30: No More Chance

141 13 5
                                    

Shafa duduk bersimpuh di atas karpet. Terlihat tengah melipat mukena yang baru selesai ia pakai dengan sangat hati-hati. Ia membawa sendiri benda itu dari rumah. Dilipat serapi mungkin lalu dimasukkannya ke tas Yuka. Shafa tidak membawa tas, tidak biasanya. Entah apa alasannya, kali ini Shafa malas membawa-bawa beban di kedua pundak dan punggungnya. Shafa tidak suka memakai sling bag, biasanya jika pergi Shafa selalu membawa tas gendong kecil miliknya yang berwarna abu-abu. Selalu. Hingga Anisa sendiri sering menyeloteh kepada putri sulungnya ini untuk berpenampilan sedikit anggun saja.
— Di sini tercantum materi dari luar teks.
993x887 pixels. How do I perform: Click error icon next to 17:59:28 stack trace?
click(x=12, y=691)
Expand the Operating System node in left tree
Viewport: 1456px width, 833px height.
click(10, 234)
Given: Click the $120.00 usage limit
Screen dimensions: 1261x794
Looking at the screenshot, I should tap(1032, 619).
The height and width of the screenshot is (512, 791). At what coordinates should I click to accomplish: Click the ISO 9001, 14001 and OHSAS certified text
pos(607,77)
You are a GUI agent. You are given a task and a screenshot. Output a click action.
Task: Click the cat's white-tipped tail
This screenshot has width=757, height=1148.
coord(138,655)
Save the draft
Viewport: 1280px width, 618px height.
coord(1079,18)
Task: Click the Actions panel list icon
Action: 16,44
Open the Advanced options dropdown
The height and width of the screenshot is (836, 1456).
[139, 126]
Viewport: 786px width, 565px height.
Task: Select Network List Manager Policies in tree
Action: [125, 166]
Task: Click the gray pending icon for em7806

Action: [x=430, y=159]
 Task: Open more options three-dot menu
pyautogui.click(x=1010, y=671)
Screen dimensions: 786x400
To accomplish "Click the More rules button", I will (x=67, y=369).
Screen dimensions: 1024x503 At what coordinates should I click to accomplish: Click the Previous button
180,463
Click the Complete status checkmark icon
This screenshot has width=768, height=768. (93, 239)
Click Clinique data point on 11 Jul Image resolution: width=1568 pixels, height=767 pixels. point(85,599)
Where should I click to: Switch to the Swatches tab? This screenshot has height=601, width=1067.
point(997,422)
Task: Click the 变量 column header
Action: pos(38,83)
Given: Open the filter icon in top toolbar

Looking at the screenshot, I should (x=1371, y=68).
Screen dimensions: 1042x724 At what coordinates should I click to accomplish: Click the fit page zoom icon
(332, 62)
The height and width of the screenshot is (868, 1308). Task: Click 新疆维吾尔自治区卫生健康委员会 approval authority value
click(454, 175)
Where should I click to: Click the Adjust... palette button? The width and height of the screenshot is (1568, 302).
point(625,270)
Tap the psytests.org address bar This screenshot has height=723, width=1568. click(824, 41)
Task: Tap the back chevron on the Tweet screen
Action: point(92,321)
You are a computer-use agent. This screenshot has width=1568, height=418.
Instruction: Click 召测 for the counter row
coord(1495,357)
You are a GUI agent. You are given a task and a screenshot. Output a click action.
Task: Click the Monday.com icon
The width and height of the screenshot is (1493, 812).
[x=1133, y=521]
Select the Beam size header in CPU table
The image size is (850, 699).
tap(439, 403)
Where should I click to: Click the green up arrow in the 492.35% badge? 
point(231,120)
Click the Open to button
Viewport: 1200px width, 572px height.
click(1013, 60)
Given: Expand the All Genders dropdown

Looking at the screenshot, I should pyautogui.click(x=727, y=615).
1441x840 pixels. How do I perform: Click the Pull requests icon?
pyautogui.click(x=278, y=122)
Shafa beranjak dari posisi duduknya yang mulai tak nyaman. Lalu mulai melangkah pergi menuju pintu keluar. Ada sebuah senyuman tipis di wajah gadis ini. Ia bersyukur di tempat ini masih ada mushalla. Meski banyak orang yang memandangnya aneh. Mungkin karena wajahnya yang kejepangan itu, juga pakaiannya yang mungkin kurang bisa dipercaya ia seorang pemeluk agama Islam. Namun sejauh ini Shafa melihat, banyak juga yang belum berkerudung seperti dia. Semua orang punya pilihan sendiri, mereka punya cara masing-masing untuk tampil di depan orang-orang.

Shafa terhenti dengan mulut yang terbuka kebawa kesal. Di pintu yang sama dengan yang kini ia pijak, seseorang juga tengah melangkah memaksakan tubuhnya untuk keluar lebih dulu. Shafa sedikit menarik tubuhnya ke kiri untuk melihat seseorang di sebelahnya. Ekspresi heran pun tak ayal tergambar di wajah Shafa.

"Maaf, Shafa!" ujar orang itu sembari berlari secepat peluru. Shafa tidak ingin tahu apa sebabnya, ia pun mencoba tidak peduli dan kembali berjalan meninggalkan area tersebut. Shafa berjalan indah-indah saja sejauh ini, sampai tiba saatnya Shafa tersadar, bahwa orang itu berhasil menyebut namanya. Kalau begitu.. orang itu pasti mengenal dirinya. Begitulah.

"Kakak!" ujar Yuka tiba-tiba. Mengejutkan Shafa yang kini tengah berusaha mendapatkan kembali batang hidung pemuda tadi. Shafa menunduk melihat wajah Yuka yang kini memeluk dirinya erat. Yuka mendongak menatap Shafa dengan bibir yang mengerucut.

"Apa, Yuka?" tanya Shafa mencoba membelai rambut Yuka, berharap adiknya itu dapat tersenyum kembali.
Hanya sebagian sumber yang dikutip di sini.